Performance on Classes with Different Scale: To investigate the impact of GCL, we report the accuracy of various scale classes on ImageNet-LT. The results are presented in Table 7. The classification accuracy of baseline methods drops a lot in the middle and tail classes. LDAM-DRW increases the accuracy of middle and tail classes but decreases that of head classes a lot. GCL-E outperforms the other state-of-the-art methods on middle and tail classes with large margins. Meanwhile, the accuracy of the head class decreases the least. By contrast, GCL-A has more improvement in middle and tail classes, but the damage to head classes is slightly higher than GCL-E and decoupling. In general, GCL-E performs well in all class scales. GCL-A has the highest overall classification accuracy. Significantly improving the accuracy of tail classes while preventing that of the head classes from diminishing illustrates the superiority of our approach.
6 Conclusion
In this paper, we have proposed to use Gaussian form perturbance to augment the features for long-tailed classification. Eventually, we have derived two GCL forms, which are simple but effective. Both of these two forms make tail classes have larger perturbance amplitudes on their corresponding class anchors, which can expand the spatial distribution of tail class embeddings. Furthermore, we have analyzed the rationale of the proposed method from different perspectives, which provides insights into how to obtain a representative and balanced-distributed embedding. After obtaining a balanced distributed embedding space, the classifier bias can be effectively addressed by simply retraining it with class-balanced sampling. Comprehensive experiments on various benchmark datasets have demonstrated that the proposed Gaussian clouded logit in both forms achieves significant performance gains compared to the state-of-the-art methods. In addition, we have also validated the properties of the proposed GCL by t-SNE visualization and the performance on different scales of classes.
References
- [1] K. He, X. Zhang, S. Ren, and J. Sun, “Deep residual learning for image recognition,” in Proceedings of the IEEE/CVF Conference on Computer Vision and Pattern Recognition, 2016, pp. 770–778.

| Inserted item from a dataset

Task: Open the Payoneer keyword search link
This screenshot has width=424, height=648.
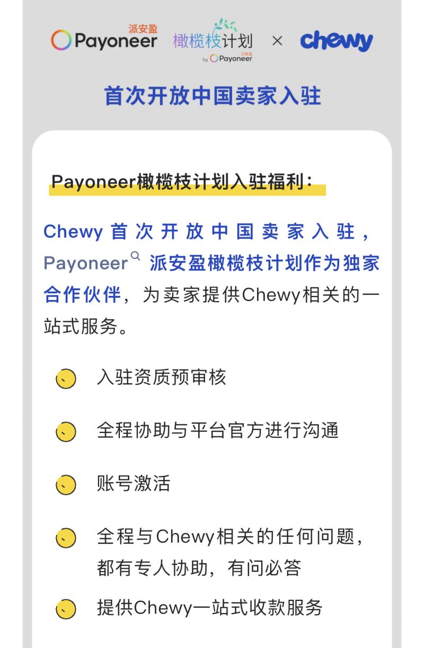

- [2] F. Wang, X. Xiang, J. Cheng, and A. L. Yuille, “Normface: L hypersphere embedding for face verification,” in Proceedings of the ACM International Conference on Multimedia, 2017, pp. 1041–1049.
- [3] J. Tian, P.-W. Tsai, K. Zhang, X. Cai, H. Xiao, K. Yu, W. Zhao, and J. Chen, “Synergetic focal loss for imbalanced classification in federated xgboost,” IEEE Transactions on Artificial Intelligence, pp. 1–13, 2023.
- [4] M. G. Kendall et al., The advanced theory of statistics. Charles Griffin and Co., Ltd., 42 Drury Lane, London, 1948.
- [5] Y. Zhang, C. Shi, X. Li, Z. Zhang, and X. Hu, “Multi-component similarity graphs for cross-network node classification,” IEEE Transactions on Artificial Intelligence, pp. 1–14, 2023.
- [6] S. Das, S. S. Mullick, and I. Zelinka, “On supervised class-imbalanced learning: An updated perspective and some key challenges,” IEEE Transactions on Artificial Intelligence, vol. 3, no. 6, pp. 973–993, 2022.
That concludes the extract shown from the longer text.